By Rick Morwick
For as long as Molly O’Connor can remember, singing has been a central part of her life. She sang her first song before she took her first steps. She sang throughout grade school and junior high. She sang in show choir at Carmel High School.
Now, she sings in an a cappella group at Ball State University that has qualified for a national competition.
“I’ve been singing since I could speak,” said O’Connor, a 2016 CHS graduate. “I was in choir for eight years and eventually was in the Carmel Ambassadors as a junior and senior.”
Now, she sings in BSU’s mixed a cappella group, Sedoctave, which includes fellow CHS graduates Michael Robb, Cameron Cole and Jake Letts. Robb and Cole are senior telecommunications majors who sing bass. Letts is a freshman musical theater arts major who sings tenor. And O’Connor is a sophomore marketing and public relations major who sings alto.

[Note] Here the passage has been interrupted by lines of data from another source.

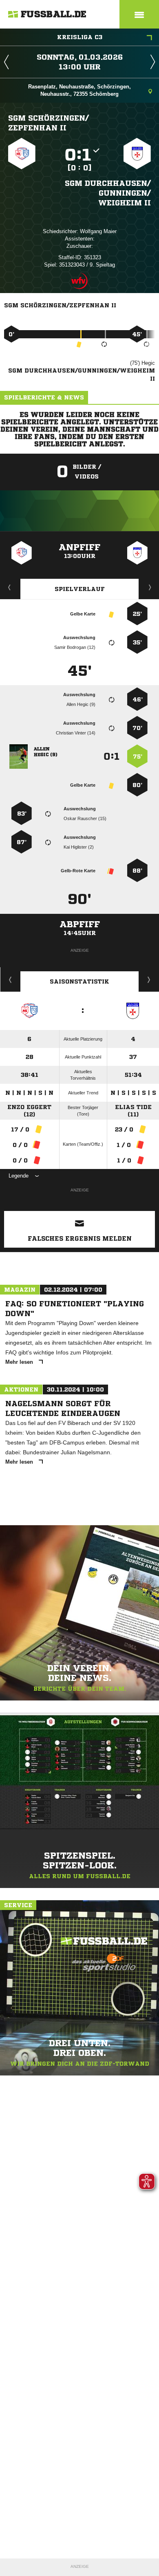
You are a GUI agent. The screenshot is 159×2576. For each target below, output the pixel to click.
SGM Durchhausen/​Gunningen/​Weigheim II (108, 192)
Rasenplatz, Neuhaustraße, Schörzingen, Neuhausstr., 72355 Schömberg (79, 90)
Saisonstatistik (79, 981)
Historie (10, 979)
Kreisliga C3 (79, 37)
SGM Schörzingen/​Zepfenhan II (48, 122)
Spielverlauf (80, 589)
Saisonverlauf (149, 979)
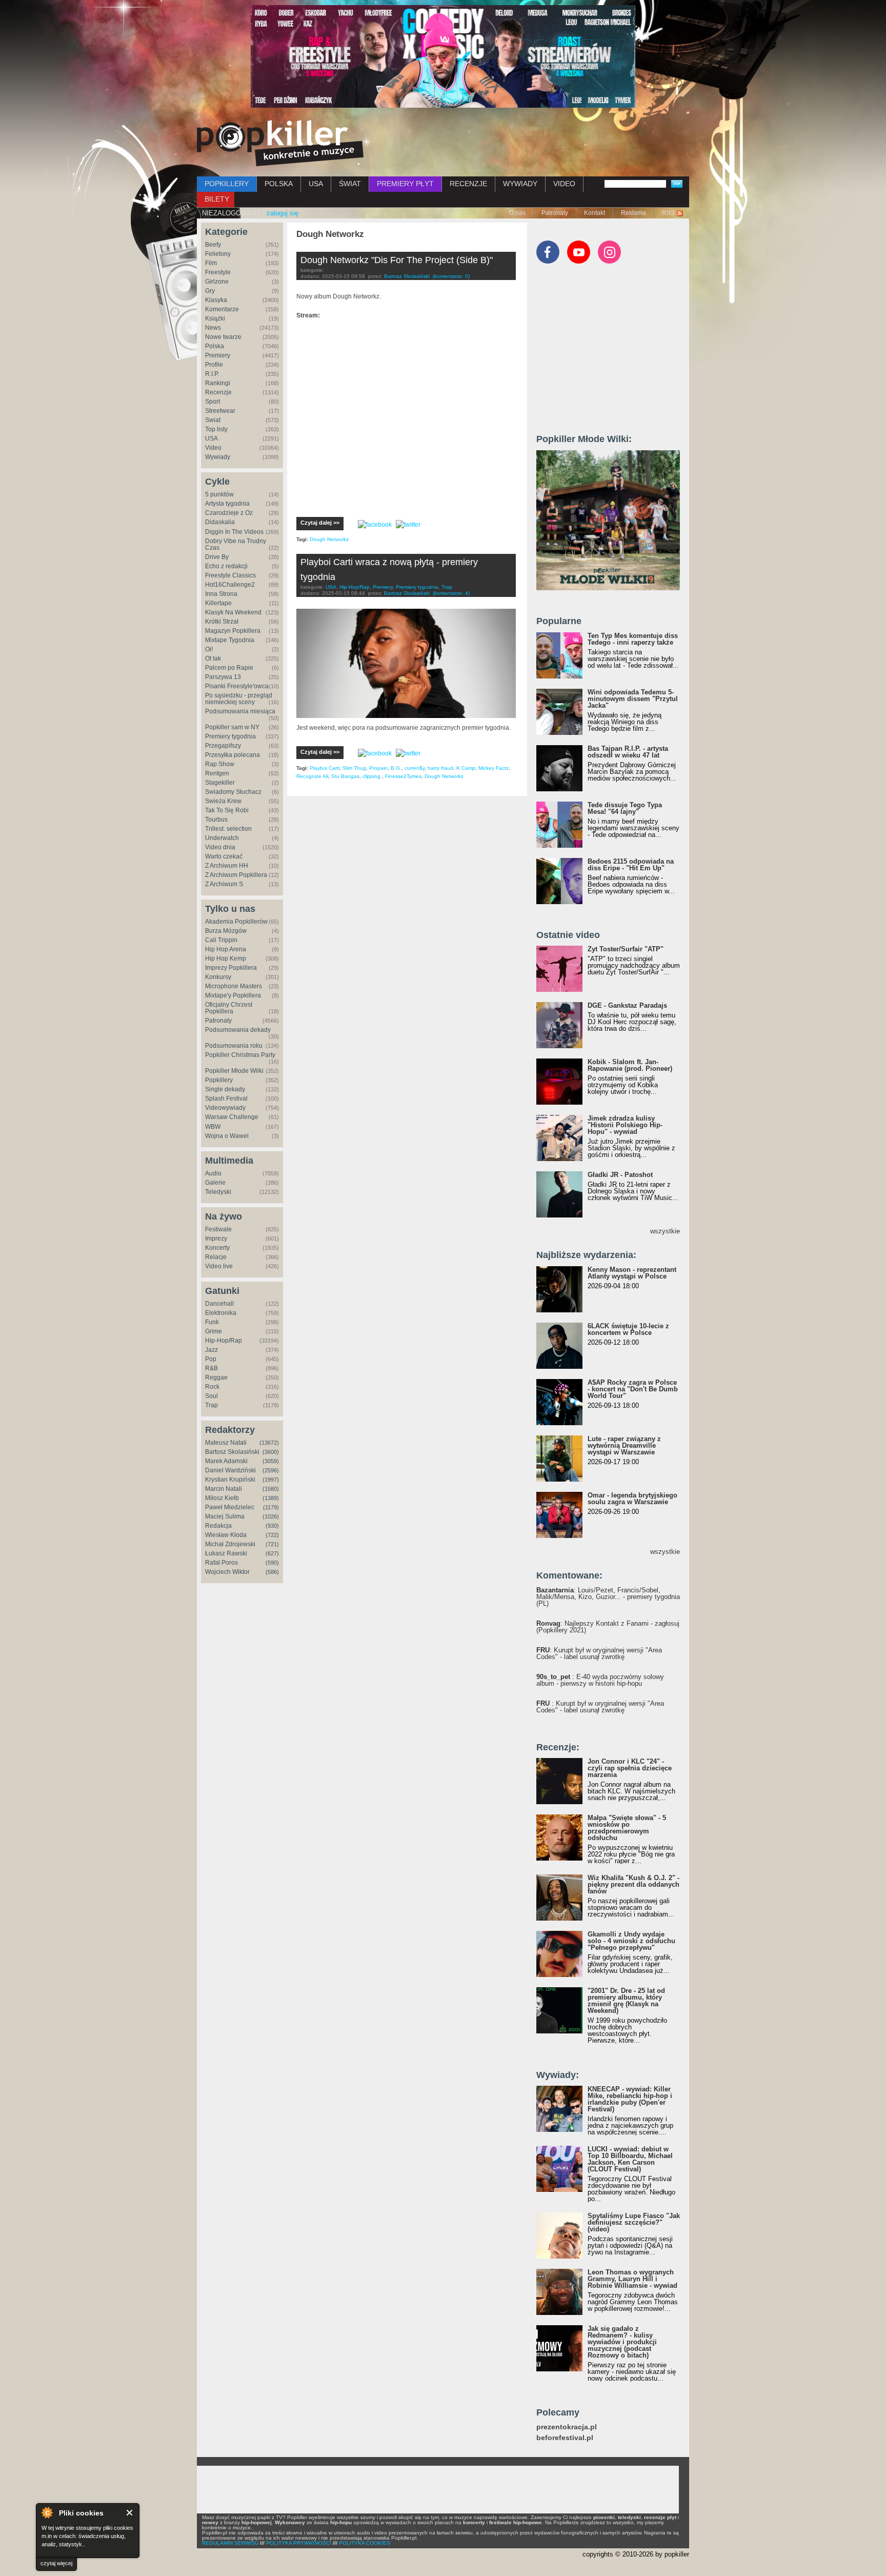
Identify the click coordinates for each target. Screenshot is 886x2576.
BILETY (217, 199)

Last month, Sedoctave — for the second straight year — earned first place at the International Championship of Collegiate A Cappella Midwest Quarterfinal with a 12-minute rendition of “It Don’t Mean a Thing.” The group will now compete in the March 10 ICCA Midwest Semifinal at Washington University in St. Louis.
The winner of that event advances to the April 2018 ICCA Finals at the Beacon Theatre in New York City.

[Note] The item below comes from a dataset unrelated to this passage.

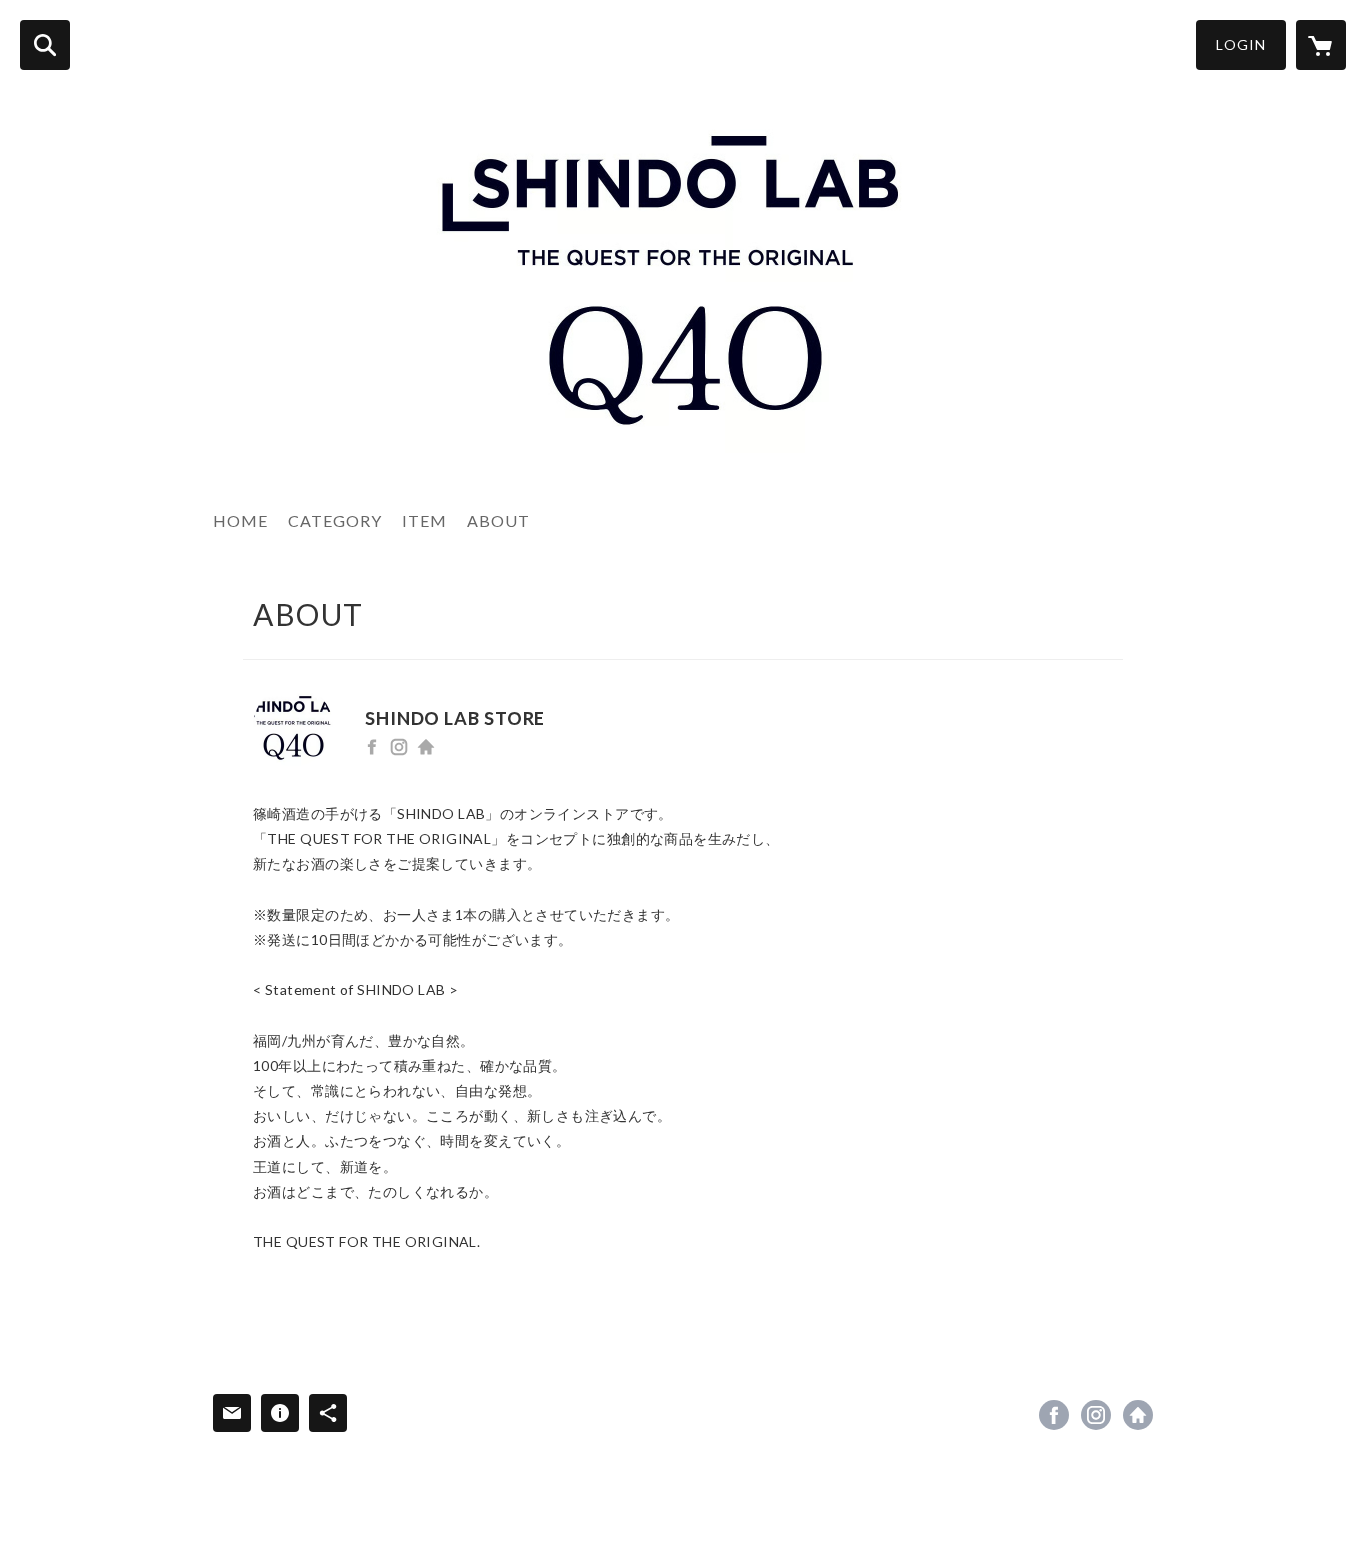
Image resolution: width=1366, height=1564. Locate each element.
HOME (240, 520)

“In the week leading up to the (quarterfinals) show we worked so hard to bring our set together, so the first emotion I had was being so proud of what we had accomplished as a group,” O’Connor said. “It was so rewarding to see the hard work pay off, and I was happy to see everyone else so happy.”
O’Connor not only sings in the group, she is its assistant coordinator and is the public relations chair for BSU’s chapter of the ACA. Joining the organization was a priority when she arrived on campus.
“I’ve been a member of ACA since my first week at Ball State as a freshman,” O’Connor said. “I love the family I’ve found in Sedoctave, and I love the opportunity it’s given me to sing outside of school work. I’m a double-major in marketing and public relations, so in college, for the first time in seven years, none of my classes had anything to do with music.
“It’s always been a hobby and an outlet for me, so Sedoctave has allowed me to keep that in my life in addition to my classes, and I am so grateful for that.”
Cole, 22, is a four-year member of the group. He also is its coordinator. In that role, he plans and schedules all performances and organizes all logistics. And like O’Connor, he is a lifelong singer who relishes being part of Sedoctave, which was founded in 2014.
“I have really enjoyed watching this group grow,” Cole said. “When I started in Sedoctave my freshman year, the group was in pretty much its first year as well. Seeing the growth and all the friendships that I have made during my time has definitely been something I really enjoy.”